Thomas dismissed that concern, suggesting an estuary airport offered “an extraordinary opportunity for the westward growth of London”.


He produced a coloured map showing the population growth rate east of London dwarfs that to the west.


This is undoubtedly true, given the development of what was formerly London’s Docklands. But by arguing Heathrow could be turned into a new population centre, he rather nullified the idea.


Thomas advocated an estuary airport on two key grounds – noise and space. He said: “There may be quieter planes [today] but my ears don’t tell me they are quieter.”


He argued: “We’re not knocking Heathrow. But should we invest £15 billion to build a third runway? What do we do when we need a fourth?” Good questions.


Yet Thomas also made three key admissions. First, he conceded: “We will be taking habitat from birds.” This is not a small matter, not just on environmental but on safety grounds.


Thomas argued thermal expansion of the oceans due to global warming means “the habitat is under threat now” and an estuary airport would bring investment to save the birds by moving them.


Leaving aside whether the birds would agree to go, does ‘We’re going to lose the habitat anyway’ really sound like a strong case?


Second, Thomas said: “We have to close Heathrow.” This would not be an issue, he suggested, because of the time it would take:


“We have to move Heathrow but 20 years is a long period in people’s lives. They will have time to take career decisions” [ie move to the Thames estuary].


Third, he argued a new airport “would be paid for by passengers”. “There will be no state aid. [But] whatever decision we make will be paid for by passengers.”


That sounds like an argument for the cheapest option, which the estuary is not.


When Adonis gave the ITT audience a choice of Heathrow, Gatwick or an estuary airport, a small majority favoured Heathrow over the estuary, and Gatwick barely had a hand raised in its favour. This probably fits the Commission’s view.


If the writing is on the wall for the Gatwick option this would explain the increasing shrillness of Gatwick press releases, the latest of which arrived on Friday. “London Gatwick ‘road and rail ready’ for second runway by 2021”, it declared.


I’m sorry, but “a train to central London every 2.5 minutes by 2019”? I don’t think so – and neither does the Gatwick PR team.


Five pages into the same release we discover it will be 2030 before “up to 24 trains per peak an hour [run] from Gatwick to London”. (You can do the maths. But can someone explain ‘per peak an hour’?)


As for road access: “The airport will be road ready for additional passengers by 2012” owing to “a comprehensive upgrade programme for the lower half of the M25 and M23, including smart motorway use.”

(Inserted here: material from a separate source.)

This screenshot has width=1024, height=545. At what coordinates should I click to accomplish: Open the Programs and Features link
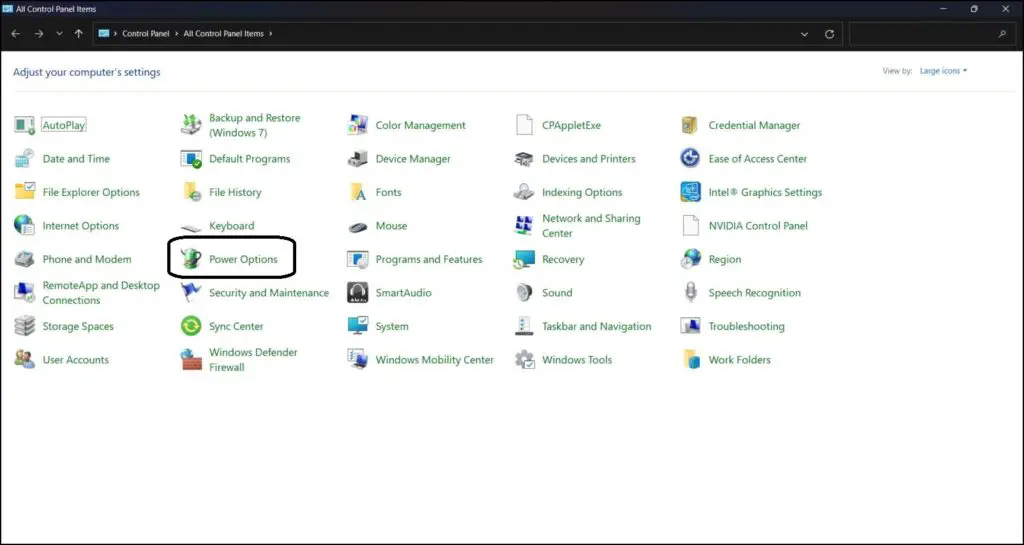point(428,260)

Remember that next time you’re crawling nose to tail on the M25.


Back in the real world, Gatwick’s biggest airline customer, easyJet, declines to endorse a second runway at the airport since it knows passengers would pay through increased fares.

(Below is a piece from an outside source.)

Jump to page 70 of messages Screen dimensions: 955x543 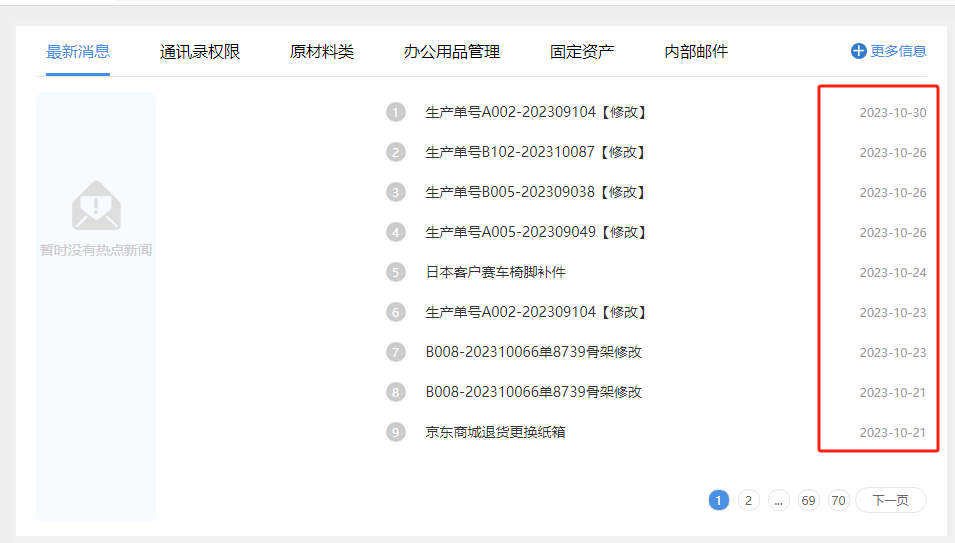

However, easyJet boss Carolyn McCall has confirmed the carrier would fly from Heathrow given a third runway – which sounds like an endorsement of Gatwick’s rival.


Over at Heathrow, its biggest airline customer – and Gatwick’s second biggest – British Airways insists it won’t quit the airport for another.


The conclusion seems pretty obvious, and my money is on Davies making it. But will the next government?